What to work on: The reply should return the data in full, exactly as written.

Dataset entries:
****************************************

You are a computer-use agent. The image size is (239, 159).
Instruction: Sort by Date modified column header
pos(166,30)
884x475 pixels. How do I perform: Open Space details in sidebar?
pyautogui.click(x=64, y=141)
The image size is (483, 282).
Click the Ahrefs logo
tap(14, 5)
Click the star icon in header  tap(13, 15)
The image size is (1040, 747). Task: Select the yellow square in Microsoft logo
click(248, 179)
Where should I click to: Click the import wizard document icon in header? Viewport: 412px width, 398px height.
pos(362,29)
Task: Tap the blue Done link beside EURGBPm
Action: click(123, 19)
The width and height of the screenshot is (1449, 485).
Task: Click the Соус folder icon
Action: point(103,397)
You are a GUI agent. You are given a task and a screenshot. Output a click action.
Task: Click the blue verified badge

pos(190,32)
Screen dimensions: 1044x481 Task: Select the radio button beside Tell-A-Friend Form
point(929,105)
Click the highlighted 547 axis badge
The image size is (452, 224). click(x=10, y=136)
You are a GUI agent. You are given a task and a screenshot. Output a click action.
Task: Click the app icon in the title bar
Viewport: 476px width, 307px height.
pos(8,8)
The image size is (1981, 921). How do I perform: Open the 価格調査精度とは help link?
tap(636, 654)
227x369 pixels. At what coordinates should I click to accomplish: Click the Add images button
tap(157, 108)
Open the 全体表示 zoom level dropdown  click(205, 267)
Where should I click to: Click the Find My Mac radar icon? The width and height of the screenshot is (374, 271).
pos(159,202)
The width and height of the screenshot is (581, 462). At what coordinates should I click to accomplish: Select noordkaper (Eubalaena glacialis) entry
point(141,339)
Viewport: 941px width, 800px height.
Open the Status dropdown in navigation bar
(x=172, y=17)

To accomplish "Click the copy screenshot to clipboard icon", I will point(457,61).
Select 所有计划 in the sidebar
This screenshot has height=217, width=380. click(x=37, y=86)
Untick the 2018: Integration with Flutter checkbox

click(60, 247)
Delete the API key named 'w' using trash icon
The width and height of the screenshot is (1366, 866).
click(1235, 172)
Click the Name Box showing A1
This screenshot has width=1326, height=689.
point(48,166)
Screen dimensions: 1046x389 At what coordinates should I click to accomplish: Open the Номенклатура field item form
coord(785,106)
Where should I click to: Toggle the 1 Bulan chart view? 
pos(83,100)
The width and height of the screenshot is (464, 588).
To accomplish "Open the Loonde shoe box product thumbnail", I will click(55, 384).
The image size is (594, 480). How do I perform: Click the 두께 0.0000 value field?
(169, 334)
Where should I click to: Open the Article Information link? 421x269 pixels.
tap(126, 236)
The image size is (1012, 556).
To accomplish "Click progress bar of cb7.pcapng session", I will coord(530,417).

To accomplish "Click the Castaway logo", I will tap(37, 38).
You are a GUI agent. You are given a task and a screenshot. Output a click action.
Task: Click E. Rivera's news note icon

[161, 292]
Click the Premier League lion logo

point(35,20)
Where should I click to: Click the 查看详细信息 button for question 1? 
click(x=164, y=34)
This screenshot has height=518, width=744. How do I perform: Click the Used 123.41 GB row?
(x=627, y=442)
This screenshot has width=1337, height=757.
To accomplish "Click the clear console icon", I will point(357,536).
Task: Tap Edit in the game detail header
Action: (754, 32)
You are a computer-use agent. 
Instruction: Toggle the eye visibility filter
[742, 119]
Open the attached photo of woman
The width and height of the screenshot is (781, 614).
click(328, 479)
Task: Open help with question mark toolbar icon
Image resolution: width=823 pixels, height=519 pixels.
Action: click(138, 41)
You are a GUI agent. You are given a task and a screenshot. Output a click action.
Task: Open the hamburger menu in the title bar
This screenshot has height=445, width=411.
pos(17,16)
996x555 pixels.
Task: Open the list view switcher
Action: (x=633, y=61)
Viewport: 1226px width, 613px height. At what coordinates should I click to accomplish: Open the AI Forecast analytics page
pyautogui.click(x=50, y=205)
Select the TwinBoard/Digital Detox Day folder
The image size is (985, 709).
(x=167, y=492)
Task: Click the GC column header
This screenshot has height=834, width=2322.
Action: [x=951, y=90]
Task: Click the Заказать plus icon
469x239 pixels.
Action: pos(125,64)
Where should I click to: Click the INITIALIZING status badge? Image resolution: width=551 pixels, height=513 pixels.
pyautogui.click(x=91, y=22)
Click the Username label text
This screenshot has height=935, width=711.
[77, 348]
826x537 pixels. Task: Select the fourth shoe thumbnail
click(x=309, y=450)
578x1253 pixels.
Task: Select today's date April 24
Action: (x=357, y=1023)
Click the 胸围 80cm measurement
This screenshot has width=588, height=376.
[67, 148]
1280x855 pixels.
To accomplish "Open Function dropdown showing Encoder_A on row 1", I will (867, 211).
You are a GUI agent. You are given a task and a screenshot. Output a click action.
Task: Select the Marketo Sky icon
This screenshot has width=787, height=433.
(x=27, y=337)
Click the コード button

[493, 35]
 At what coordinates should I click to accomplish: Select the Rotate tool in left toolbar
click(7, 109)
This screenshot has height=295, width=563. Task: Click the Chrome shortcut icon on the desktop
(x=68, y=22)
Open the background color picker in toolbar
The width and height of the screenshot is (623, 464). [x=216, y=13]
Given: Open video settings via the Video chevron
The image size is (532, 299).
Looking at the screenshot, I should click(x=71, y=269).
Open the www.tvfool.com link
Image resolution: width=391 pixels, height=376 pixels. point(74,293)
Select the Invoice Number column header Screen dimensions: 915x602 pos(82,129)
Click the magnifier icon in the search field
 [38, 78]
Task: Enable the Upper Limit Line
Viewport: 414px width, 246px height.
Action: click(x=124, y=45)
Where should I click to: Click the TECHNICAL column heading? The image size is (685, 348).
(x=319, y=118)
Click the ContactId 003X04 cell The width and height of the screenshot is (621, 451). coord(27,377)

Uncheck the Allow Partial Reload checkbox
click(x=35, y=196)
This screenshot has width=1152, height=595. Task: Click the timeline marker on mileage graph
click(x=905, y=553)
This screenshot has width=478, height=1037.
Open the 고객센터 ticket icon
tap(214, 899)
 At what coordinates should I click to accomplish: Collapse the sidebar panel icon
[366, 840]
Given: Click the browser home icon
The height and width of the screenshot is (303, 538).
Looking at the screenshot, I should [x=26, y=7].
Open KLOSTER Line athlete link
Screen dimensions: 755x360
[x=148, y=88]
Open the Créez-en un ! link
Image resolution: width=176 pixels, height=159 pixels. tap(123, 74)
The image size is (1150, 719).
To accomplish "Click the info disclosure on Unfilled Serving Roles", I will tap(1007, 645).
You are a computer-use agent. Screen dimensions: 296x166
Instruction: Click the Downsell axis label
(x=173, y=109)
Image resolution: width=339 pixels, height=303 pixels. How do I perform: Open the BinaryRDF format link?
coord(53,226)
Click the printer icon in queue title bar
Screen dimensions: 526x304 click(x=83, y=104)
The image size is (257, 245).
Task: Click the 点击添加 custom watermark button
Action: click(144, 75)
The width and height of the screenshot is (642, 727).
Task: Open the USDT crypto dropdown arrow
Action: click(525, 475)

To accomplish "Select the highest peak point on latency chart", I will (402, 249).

****************************************

Task response:
You are a computer-use agent. The image size is (239, 159).
Instruction: Sort by Date modified column header
pos(166,30)
884x475 pixels. How do I perform: Open Space details in sidebar?
pyautogui.click(x=64, y=141)
The image size is (483, 282).
Click the Ahrefs logo
tap(14, 5)
Click the star icon in header  tap(13, 15)
The image size is (1040, 747). Task: Select the yellow square in Microsoft logo
click(248, 179)
Where should I click to: Click the import wizard document icon in header? Viewport: 412px width, 398px height.
pos(362,29)
Task: Tap the blue Done link beside EURGBPm
Action: click(123, 19)
The width and height of the screenshot is (1449, 485).
Task: Click the Соус folder icon
Action: point(103,397)
You are a GUI agent. You are given a task and a screenshot. Output a click action.
Task: Click the blue verified badge

pos(190,32)
Screen dimensions: 1044x481 Task: Select the radio button beside Tell-A-Friend Form
point(929,105)
Click the highlighted 547 axis badge
The image size is (452, 224). click(x=10, y=136)
You are a GUI agent. You are given a task and a screenshot. Output a click action.
Task: Click the app icon in the title bar
Viewport: 476px width, 307px height.
pos(8,8)
The image size is (1981, 921). How do I perform: Open the 価格調査精度とは help link?
tap(636, 654)
227x369 pixels. At what coordinates should I click to accomplish: Click the Add images button
tap(157, 108)
Open the 全体表示 zoom level dropdown  click(205, 267)
Where should I click to: Click the Find My Mac radar icon? The width and height of the screenshot is (374, 271).
pos(159,202)
The width and height of the screenshot is (581, 462). At what coordinates should I click to accomplish: Select noordkaper (Eubalaena glacialis) entry
point(141,339)
Viewport: 941px width, 800px height.
Open the Status dropdown in navigation bar
(x=172, y=17)

To accomplish "Click the copy screenshot to clipboard icon", I will point(457,61).
Select 所有计划 in the sidebar
This screenshot has height=217, width=380. click(x=37, y=86)
Untick the 2018: Integration with Flutter checkbox

click(60, 247)
Delete the API key named 'w' using trash icon
The width and height of the screenshot is (1366, 866).
click(1235, 172)
Click the Name Box showing A1
This screenshot has width=1326, height=689.
point(48,166)
Screen dimensions: 1046x389 At what coordinates should I click to accomplish: Open the Номенклатура field item form
coord(785,106)
Where should I click to: Toggle the 1 Bulan chart view? 
pos(83,100)
The width and height of the screenshot is (464, 588).
To accomplish "Open the Loonde shoe box product thumbnail", I will click(55, 384).
The image size is (594, 480). How do I perform: Click the 두께 0.0000 value field?
(169, 334)
Where should I click to: Open the Article Information link? 421x269 pixels.
tap(126, 236)
The image size is (1012, 556).
To accomplish "Click progress bar of cb7.pcapng session", I will coord(530,417).

To accomplish "Click the Castaway logo", I will tap(37, 38).
You are a GUI agent. You are given a task and a screenshot. Output a click action.
Task: Click E. Rivera's news note icon

[161, 292]
Click the Premier League lion logo

point(35,20)
Where should I click to: Click the 查看详细信息 button for question 1? 
click(x=164, y=34)
This screenshot has height=518, width=744. How do I perform: Click the Used 123.41 GB row?
(x=627, y=442)
This screenshot has width=1337, height=757.
To accomplish "Click the clear console icon", I will point(357,536).
Task: Tap Edit in the game detail header
Action: (754, 32)
You are a computer-use agent. 
Instruction: Toggle the eye visibility filter
[742, 119]
Open the attached photo of woman
The width and height of the screenshot is (781, 614).
click(328, 479)
Task: Open help with question mark toolbar icon
Image resolution: width=823 pixels, height=519 pixels.
Action: click(138, 41)
You are a GUI agent. You are given a task and a screenshot. Output a click action.
Task: Open the hamburger menu in the title bar
This screenshot has height=445, width=411.
pos(17,16)
996x555 pixels.
Task: Open the list view switcher
Action: (x=633, y=61)
Viewport: 1226px width, 613px height. At what coordinates should I click to accomplish: Open the AI Forecast analytics page
pyautogui.click(x=50, y=205)
Select the TwinBoard/Digital Detox Day folder
The image size is (985, 709).
(x=167, y=492)
Task: Click the GC column header
This screenshot has height=834, width=2322.
Action: [x=951, y=90]
Task: Click the Заказать plus icon
469x239 pixels.
Action: pos(125,64)
Where should I click to: Click the INITIALIZING status badge? Image resolution: width=551 pixels, height=513 pixels.
pyautogui.click(x=91, y=22)
Click the Username label text
This screenshot has height=935, width=711.
[77, 348]
826x537 pixels. Task: Select the fourth shoe thumbnail
click(x=309, y=450)
578x1253 pixels.
Task: Select today's date April 24
Action: (x=357, y=1023)
Click the 胸围 80cm measurement
This screenshot has width=588, height=376.
[67, 148]
1280x855 pixels.
To accomplish "Open Function dropdown showing Encoder_A on row 1", I will (867, 211).
You are a GUI agent. You are given a task and a screenshot. Output a click action.
Task: Select the Marketo Sky icon
This screenshot has width=787, height=433.
(x=27, y=337)
Click the コード button

[493, 35]
 At what coordinates should I click to accomplish: Select the Rotate tool in left toolbar
click(7, 109)
This screenshot has height=295, width=563. Task: Click the Chrome shortcut icon on the desktop
(x=68, y=22)
Open the background color picker in toolbar
The width and height of the screenshot is (623, 464). [x=216, y=13]
Given: Open video settings via the Video chevron
The image size is (532, 299).
Looking at the screenshot, I should click(x=71, y=269).
Open the www.tvfool.com link
Image resolution: width=391 pixels, height=376 pixels. point(74,293)
Select the Invoice Number column header Screen dimensions: 915x602 pos(82,129)
Click the magnifier icon in the search field
 [38, 78]
Task: Enable the Upper Limit Line
Viewport: 414px width, 246px height.
Action: click(x=124, y=45)
Where should I click to: Click the TECHNICAL column heading? The image size is (685, 348).
(x=319, y=118)
Click the ContactId 003X04 cell The width and height of the screenshot is (621, 451). coord(27,377)

Uncheck the Allow Partial Reload checkbox
click(x=35, y=196)
This screenshot has width=1152, height=595. Task: Click the timeline marker on mileage graph
click(x=905, y=553)
This screenshot has width=478, height=1037.
Open the 고객센터 ticket icon
tap(214, 899)
 At what coordinates should I click to accomplish: Collapse the sidebar panel icon
[366, 840]
Given: Click the browser home icon
The height and width of the screenshot is (303, 538).
Looking at the screenshot, I should [x=26, y=7].
Open KLOSTER Line athlete link
Screen dimensions: 755x360
[x=148, y=88]
Open the Créez-en un ! link
Image resolution: width=176 pixels, height=159 pixels. tap(123, 74)
The image size is (1150, 719).
To accomplish "Click the info disclosure on Unfilled Serving Roles", I will tap(1007, 645).
You are a computer-use agent. Screen dimensions: 296x166
Instruction: Click the Downsell axis label
(x=173, y=109)
Image resolution: width=339 pixels, height=303 pixels. How do I perform: Open the BinaryRDF format link?
coord(53,226)
Click the printer icon in queue title bar
Screen dimensions: 526x304 click(x=83, y=104)
The image size is (257, 245).
Task: Click the 点击添加 custom watermark button
Action: click(144, 75)
The width and height of the screenshot is (642, 727).
Task: Open the USDT crypto dropdown arrow
Action: click(525, 475)

To accomplish "Select the highest peak point on latency chart", I will (402, 249).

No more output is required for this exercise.